-------- SUPPLIED RECORDS --------
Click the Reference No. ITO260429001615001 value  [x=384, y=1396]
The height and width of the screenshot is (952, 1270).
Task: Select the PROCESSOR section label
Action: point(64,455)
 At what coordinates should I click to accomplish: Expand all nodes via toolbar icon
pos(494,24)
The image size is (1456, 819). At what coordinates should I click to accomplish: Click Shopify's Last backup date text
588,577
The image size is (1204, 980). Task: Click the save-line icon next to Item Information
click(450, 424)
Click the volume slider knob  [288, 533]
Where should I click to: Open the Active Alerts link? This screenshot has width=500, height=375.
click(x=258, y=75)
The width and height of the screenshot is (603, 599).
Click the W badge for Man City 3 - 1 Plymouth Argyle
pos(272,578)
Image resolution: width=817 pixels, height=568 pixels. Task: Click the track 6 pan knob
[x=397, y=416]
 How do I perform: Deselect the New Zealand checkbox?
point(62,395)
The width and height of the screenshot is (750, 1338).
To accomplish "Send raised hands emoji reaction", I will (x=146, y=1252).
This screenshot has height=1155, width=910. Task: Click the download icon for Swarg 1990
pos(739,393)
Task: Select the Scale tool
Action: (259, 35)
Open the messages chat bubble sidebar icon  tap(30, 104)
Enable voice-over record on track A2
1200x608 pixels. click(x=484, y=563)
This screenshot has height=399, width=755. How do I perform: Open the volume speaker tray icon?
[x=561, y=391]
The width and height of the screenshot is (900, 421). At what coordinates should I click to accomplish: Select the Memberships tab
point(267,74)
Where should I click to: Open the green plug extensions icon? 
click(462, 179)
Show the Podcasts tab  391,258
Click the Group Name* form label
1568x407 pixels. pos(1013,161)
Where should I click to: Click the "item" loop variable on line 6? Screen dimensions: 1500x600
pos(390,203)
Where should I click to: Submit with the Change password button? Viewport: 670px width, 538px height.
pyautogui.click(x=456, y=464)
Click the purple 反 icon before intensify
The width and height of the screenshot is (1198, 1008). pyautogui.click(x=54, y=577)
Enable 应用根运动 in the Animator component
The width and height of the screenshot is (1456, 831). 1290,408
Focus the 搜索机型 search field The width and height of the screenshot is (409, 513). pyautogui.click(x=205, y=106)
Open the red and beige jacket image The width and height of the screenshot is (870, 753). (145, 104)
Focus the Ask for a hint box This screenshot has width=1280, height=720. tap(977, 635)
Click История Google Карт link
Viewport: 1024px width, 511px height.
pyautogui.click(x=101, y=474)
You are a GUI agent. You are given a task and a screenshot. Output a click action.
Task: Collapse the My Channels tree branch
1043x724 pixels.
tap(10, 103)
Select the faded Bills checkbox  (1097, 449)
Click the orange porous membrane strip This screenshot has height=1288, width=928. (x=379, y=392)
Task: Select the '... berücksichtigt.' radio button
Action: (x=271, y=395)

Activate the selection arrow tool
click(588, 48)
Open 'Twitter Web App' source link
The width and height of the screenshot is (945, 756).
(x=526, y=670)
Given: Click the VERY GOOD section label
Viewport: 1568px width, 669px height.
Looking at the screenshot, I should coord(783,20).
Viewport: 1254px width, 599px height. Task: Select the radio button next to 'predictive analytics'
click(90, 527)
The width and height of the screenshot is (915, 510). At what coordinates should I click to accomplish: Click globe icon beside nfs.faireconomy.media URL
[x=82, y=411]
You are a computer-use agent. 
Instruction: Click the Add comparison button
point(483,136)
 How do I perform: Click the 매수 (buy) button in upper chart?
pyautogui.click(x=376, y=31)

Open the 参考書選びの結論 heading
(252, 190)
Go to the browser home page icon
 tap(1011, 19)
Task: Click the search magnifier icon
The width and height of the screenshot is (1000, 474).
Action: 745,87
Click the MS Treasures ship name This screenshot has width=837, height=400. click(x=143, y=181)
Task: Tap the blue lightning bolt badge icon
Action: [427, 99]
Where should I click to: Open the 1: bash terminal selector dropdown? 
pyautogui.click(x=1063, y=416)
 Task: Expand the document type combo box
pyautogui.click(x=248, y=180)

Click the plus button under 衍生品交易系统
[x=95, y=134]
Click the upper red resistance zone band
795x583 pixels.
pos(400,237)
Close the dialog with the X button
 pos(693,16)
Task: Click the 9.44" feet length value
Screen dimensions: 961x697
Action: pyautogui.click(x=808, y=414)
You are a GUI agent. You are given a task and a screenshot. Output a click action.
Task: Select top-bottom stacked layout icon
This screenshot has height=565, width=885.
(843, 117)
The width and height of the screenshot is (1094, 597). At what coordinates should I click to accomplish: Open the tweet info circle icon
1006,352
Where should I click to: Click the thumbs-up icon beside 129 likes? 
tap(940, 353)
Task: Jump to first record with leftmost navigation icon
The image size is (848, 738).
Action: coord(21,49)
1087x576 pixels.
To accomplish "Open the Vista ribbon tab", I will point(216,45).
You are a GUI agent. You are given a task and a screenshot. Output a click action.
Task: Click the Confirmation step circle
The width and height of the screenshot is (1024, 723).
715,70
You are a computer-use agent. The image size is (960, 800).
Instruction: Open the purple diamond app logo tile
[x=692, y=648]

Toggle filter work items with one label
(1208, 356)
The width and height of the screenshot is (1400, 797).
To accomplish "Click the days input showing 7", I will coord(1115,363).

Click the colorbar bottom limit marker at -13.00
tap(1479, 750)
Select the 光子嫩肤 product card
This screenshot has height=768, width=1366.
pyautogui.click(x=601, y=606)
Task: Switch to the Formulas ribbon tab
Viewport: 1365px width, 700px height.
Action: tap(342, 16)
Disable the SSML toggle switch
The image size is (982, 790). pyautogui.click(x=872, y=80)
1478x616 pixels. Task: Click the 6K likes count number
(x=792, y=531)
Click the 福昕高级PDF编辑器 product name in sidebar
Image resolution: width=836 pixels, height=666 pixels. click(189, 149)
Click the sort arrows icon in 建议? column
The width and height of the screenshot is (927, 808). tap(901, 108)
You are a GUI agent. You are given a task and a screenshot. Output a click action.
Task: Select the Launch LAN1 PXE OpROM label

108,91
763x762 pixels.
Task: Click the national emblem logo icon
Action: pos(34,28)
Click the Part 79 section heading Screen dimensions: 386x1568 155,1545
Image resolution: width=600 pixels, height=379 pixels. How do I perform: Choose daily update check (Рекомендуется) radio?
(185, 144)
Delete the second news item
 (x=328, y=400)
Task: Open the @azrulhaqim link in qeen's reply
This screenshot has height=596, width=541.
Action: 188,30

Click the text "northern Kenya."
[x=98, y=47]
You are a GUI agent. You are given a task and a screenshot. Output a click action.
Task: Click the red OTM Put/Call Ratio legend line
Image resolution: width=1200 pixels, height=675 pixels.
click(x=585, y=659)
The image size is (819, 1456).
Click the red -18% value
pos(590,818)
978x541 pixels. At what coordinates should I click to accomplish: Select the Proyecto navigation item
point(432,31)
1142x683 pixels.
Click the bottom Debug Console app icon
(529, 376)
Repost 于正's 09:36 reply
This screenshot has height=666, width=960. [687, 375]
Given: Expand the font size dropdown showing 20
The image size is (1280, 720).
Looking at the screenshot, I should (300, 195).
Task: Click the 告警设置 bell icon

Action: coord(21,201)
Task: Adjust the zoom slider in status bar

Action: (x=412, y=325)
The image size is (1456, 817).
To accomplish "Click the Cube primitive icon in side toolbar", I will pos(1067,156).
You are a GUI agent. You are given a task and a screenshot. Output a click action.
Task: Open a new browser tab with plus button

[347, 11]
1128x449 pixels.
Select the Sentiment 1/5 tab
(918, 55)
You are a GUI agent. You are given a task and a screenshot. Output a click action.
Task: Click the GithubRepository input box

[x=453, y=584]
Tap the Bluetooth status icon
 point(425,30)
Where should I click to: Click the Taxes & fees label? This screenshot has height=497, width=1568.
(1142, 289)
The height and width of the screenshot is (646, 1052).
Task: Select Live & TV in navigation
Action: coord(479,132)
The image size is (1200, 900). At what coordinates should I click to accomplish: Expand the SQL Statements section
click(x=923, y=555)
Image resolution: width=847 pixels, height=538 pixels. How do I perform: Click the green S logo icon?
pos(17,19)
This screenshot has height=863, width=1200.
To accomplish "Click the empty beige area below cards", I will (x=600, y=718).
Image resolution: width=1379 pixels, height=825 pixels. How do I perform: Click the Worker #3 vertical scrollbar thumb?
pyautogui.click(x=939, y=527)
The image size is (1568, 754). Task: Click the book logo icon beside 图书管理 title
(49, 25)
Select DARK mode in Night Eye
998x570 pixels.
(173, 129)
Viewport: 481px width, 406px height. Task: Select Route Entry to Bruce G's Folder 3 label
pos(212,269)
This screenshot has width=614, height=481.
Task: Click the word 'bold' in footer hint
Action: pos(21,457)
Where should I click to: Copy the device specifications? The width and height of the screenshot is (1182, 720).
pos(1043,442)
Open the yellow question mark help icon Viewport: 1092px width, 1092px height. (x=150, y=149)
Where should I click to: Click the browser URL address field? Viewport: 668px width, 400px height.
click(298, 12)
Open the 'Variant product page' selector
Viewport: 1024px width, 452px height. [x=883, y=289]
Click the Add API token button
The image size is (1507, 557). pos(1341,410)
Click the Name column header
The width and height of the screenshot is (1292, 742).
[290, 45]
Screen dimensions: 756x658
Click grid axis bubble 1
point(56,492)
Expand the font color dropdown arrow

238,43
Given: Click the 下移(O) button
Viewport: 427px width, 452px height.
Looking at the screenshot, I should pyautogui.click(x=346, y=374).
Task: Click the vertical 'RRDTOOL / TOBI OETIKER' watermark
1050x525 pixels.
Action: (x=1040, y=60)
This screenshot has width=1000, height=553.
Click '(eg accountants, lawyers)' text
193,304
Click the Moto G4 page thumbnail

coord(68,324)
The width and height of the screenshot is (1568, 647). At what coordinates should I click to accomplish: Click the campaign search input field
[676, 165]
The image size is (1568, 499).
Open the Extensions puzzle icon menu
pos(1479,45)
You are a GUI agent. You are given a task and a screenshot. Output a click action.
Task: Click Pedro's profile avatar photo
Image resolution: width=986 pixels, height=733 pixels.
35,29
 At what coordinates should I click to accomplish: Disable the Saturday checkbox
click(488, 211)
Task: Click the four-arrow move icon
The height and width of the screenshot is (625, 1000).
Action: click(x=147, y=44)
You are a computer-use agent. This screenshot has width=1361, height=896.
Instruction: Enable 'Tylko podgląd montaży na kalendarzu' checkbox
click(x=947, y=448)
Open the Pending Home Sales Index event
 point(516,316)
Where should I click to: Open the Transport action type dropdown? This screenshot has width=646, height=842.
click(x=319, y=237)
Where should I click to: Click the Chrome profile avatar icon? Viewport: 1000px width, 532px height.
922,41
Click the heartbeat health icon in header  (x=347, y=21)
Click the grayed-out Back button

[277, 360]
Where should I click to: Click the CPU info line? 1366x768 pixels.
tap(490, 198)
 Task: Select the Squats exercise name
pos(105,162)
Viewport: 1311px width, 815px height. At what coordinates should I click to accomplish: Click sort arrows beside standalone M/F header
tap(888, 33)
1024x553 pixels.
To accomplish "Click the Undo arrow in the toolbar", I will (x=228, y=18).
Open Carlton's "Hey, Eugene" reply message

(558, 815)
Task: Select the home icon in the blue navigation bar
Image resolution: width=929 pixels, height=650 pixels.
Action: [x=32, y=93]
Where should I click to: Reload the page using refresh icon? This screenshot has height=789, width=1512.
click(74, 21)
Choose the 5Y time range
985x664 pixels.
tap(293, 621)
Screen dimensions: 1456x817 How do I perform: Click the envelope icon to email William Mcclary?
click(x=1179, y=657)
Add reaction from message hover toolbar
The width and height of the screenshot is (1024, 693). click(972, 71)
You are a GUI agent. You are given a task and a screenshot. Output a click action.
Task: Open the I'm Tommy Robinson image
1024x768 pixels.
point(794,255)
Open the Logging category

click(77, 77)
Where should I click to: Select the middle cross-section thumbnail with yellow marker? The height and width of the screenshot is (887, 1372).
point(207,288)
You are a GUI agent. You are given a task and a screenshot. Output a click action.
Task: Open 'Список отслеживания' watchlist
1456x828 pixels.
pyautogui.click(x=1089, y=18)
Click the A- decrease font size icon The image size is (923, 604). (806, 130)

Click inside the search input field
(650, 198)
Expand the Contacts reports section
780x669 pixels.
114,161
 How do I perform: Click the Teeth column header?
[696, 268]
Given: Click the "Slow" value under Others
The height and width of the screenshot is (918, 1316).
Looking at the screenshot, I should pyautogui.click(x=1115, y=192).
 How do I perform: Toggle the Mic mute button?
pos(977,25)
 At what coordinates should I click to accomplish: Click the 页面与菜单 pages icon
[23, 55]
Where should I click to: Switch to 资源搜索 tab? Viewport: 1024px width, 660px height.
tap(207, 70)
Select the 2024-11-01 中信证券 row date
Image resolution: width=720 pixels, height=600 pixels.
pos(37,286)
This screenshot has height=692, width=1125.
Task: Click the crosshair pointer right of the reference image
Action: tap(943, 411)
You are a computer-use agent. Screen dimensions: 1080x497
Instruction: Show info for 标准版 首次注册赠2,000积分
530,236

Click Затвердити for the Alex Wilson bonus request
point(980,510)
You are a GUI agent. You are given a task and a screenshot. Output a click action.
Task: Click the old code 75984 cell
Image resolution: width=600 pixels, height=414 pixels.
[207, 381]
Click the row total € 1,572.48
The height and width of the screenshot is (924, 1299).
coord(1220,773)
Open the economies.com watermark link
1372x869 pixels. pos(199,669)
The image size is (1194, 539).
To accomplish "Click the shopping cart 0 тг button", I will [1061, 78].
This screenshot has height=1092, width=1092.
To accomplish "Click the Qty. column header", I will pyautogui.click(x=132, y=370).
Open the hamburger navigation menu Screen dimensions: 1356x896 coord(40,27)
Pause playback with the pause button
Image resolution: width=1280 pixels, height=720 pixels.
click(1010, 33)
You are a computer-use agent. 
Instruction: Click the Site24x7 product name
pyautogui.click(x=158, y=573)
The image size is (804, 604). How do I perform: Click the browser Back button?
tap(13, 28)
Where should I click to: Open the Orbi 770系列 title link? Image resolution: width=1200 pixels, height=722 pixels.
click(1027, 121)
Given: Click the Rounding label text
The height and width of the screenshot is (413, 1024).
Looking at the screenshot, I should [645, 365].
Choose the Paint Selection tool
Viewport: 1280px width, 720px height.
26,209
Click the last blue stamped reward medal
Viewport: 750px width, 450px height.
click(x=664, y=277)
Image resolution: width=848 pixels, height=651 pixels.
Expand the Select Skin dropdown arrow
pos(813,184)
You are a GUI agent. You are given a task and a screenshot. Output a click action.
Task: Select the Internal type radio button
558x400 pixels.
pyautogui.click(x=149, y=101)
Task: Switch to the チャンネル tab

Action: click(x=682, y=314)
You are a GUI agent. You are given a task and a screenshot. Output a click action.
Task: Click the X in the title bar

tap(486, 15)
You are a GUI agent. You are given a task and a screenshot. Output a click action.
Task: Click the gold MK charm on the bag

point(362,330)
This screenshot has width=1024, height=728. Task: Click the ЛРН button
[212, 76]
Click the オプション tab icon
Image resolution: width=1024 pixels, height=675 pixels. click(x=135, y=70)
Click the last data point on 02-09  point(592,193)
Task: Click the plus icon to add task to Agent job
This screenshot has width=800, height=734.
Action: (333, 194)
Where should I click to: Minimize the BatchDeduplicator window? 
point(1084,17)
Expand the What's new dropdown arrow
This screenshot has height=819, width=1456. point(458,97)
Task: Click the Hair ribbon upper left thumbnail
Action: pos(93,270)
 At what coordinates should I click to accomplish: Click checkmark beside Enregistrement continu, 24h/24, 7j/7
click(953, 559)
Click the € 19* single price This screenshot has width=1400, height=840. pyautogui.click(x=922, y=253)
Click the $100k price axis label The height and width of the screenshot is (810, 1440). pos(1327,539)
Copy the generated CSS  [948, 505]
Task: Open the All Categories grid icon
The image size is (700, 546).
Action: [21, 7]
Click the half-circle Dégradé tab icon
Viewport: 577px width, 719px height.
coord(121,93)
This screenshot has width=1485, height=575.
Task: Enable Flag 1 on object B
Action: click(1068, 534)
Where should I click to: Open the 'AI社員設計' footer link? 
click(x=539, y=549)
--------
◆ WHAT IS BEING ASKED
The response must hold only the lines above from the line with "Click the sort arrows icon in 建议? column" through the line with "Click the Part", each copied exactly, both ends kept.

◆ OUTPUT FOR THIS EXERCISE
Click the sort arrows icon in 建议? column
The width and height of the screenshot is (927, 808). tap(901, 108)
You are a GUI agent. You are given a task and a screenshot. Output a click action.
Task: Select the Launch LAN1 PXE OpROM label

108,91
763x762 pixels.
Task: Click the national emblem logo icon
Action: pos(34,28)
Click the Part 79 section heading Screen dimensions: 386x1568 155,1545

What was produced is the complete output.